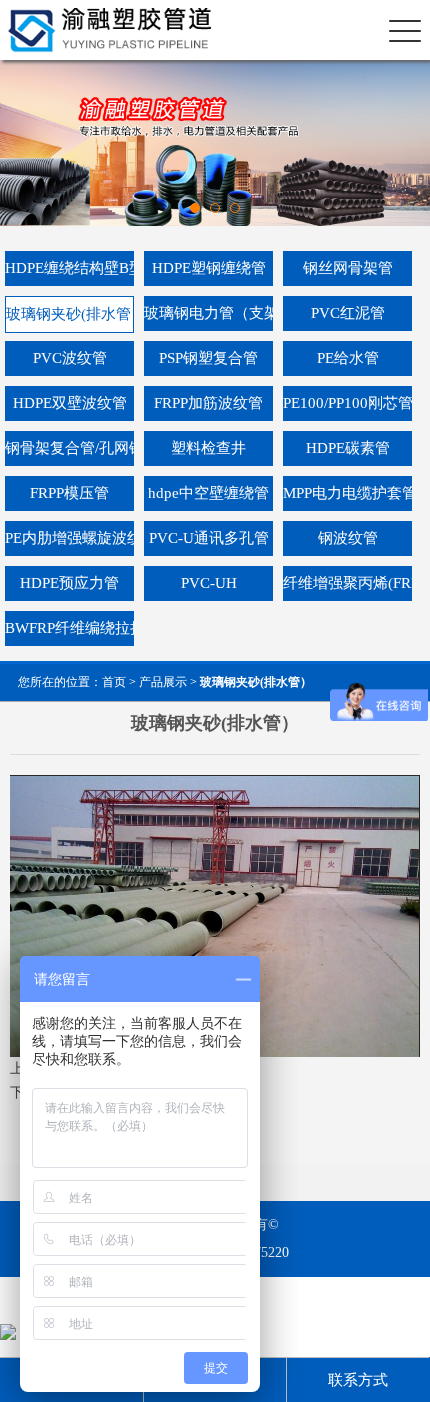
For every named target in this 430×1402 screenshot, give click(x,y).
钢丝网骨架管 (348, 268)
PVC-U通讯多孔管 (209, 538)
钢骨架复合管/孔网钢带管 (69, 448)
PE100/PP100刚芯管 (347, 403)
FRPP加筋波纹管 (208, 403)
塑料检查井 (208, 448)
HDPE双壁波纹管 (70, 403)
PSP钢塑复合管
= = = = =
Directions for this task:
Every entry above should be given again exactly, with no images included.

Output for this exercise:
For every named target in this 430×1402 screenshot, give click(x,y).
钢丝网骨架管 (348, 268)
PVC-U通讯多孔管 (209, 538)
钢骨架复合管/孔网钢带管 (69, 448)
PE100/PP100刚芯管 (347, 403)
FRPP加筋波纹管 (208, 403)
塑料检查井 (208, 448)
HDPE双壁波纹管 (70, 403)
PSP钢塑复合管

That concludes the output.